GREG HARTON: Be careful what you're asked for

We're just stupid.

By we, I'm not pointing fingers at anyone. I'm just saying "we" as in human beings.

Maybe that's harsh. I don't really know anyone I'd consider stupid, but there are plenty of us who choose stupid behaviors. Indeed, I'm almost certain we're all guilty of it at least a few times in our lives.

Take, for instance, student loans. How many people get federally guaranteed student loans to go to college that are so massive it will take them decades to get out from under the debt? Sometimes, it seems as though college-bound students think "federally guaranteed" means someone else will pay the bill if they can't.

Even worse, college students too often select a degree field based only on a general idea of what they would like to do as a career, but with precious little thought given to how much money that career field will offer them. That's fine if one wants to pay-as-you-go through college, but if you're taking on student debt by the truckloads, isn't the size of one's salary once those payments have to be made pretty critical? It makes no sense to spend $100,000 to get a degree in a field that pays $25,000 a year if you're going to do it through student debt. A degree ought to position people to succeed in their life's pursuits. A degree with student debt becomes an anchor around people's necks.

So, yeah, that's one way some very smart people end up being stupid.

I spotted another instance of smart people doing dumb things the other day.

It was Tuesday, which turned out to be National Voter Registration Day. The annual observance has existed since 2012 to supposedly create awareness of the opportunity to be involved in the nation's democratic processes.

It's supported by the National Association of Secretaries of State and companies like Facebook and Google.

So I'm signing into my Facebook account on Tuesday and there, at the top of the page, is a counter adding up the millions of Facebook users who had responded to Facebook's encouragement to indicate they had registered to vote.

OK, lets think back to the election in 2016. It's clear social media sites were manipulated to a great extent to deliver "fake news" and other content designed to influence voters' behaviors in the ballot box. Facebook's creator acknowledged as much in testimony before Congress.

And now Facebook uses National Voter Registration Day as an opportunity to get its users to click on an affirmation in the social media world that they are, indeed, registered to vote.

Sure, perhaps that's just an innocent community-building activity, like wearing the "I vote" sticker on Election Day. But Facebook has never seen data it couldn't find a way to make money from. And with the concerns over social media manipulation from the 2016 election, why should anyone want to hand over more information, particularly political information, by which Facebook and others might target information to select classes of people and not to others?

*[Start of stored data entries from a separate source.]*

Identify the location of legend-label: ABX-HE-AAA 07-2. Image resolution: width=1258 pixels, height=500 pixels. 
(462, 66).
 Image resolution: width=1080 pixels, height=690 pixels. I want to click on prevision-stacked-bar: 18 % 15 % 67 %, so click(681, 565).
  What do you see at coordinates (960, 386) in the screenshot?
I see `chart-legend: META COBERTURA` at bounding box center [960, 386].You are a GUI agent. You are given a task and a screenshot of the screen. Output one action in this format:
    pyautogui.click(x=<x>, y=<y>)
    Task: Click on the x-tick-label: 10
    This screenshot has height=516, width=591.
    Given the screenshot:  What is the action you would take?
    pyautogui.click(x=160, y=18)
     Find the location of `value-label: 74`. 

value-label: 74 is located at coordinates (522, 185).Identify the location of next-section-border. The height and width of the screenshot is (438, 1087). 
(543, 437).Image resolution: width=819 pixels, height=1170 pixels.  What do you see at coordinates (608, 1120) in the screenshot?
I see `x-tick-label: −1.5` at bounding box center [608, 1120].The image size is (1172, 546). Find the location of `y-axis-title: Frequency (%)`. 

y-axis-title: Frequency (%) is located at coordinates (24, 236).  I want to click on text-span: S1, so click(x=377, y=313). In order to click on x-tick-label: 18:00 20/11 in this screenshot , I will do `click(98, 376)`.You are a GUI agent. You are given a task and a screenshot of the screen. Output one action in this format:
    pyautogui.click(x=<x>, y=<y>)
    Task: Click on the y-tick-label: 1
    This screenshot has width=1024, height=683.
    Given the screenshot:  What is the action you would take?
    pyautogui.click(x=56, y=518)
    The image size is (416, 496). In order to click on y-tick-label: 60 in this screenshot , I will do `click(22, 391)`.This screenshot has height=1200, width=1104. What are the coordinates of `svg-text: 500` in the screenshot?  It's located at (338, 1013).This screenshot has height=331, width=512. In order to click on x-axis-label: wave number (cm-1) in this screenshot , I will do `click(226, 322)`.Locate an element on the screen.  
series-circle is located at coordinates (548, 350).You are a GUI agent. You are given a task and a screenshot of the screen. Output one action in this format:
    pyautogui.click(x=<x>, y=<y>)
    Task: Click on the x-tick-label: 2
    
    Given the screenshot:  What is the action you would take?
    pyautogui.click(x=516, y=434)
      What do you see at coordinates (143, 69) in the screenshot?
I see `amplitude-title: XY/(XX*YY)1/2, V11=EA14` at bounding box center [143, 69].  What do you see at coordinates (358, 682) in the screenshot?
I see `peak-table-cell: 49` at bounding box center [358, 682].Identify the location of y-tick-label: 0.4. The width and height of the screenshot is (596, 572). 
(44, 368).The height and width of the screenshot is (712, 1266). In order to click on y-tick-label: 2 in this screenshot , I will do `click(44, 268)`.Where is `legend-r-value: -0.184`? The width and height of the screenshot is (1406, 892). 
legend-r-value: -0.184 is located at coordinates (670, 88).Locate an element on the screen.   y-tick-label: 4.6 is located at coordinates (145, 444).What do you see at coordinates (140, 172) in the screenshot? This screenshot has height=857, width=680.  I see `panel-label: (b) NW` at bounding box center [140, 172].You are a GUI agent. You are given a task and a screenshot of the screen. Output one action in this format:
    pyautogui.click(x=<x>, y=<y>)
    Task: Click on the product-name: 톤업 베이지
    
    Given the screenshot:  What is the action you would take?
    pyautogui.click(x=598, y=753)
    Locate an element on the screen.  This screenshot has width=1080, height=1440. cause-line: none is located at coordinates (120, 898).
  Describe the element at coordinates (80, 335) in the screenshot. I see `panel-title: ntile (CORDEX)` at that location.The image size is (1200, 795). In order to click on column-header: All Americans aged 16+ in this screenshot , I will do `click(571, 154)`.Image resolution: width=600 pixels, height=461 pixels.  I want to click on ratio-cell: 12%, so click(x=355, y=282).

Paranoia? I prefer to think of it as common sense. If someone calls us up on the phone and starts asking questions about our favorite candidates or political issues or how much money we make, most of us will bow up and declare "That's none of your business."

When Facebook asks, too many people are willing to share everything. And for people trying to manipulate your attitudes and behaviors, that's worth a lot.

Get ready, folks. Election season 2020 is going to be another rough ride.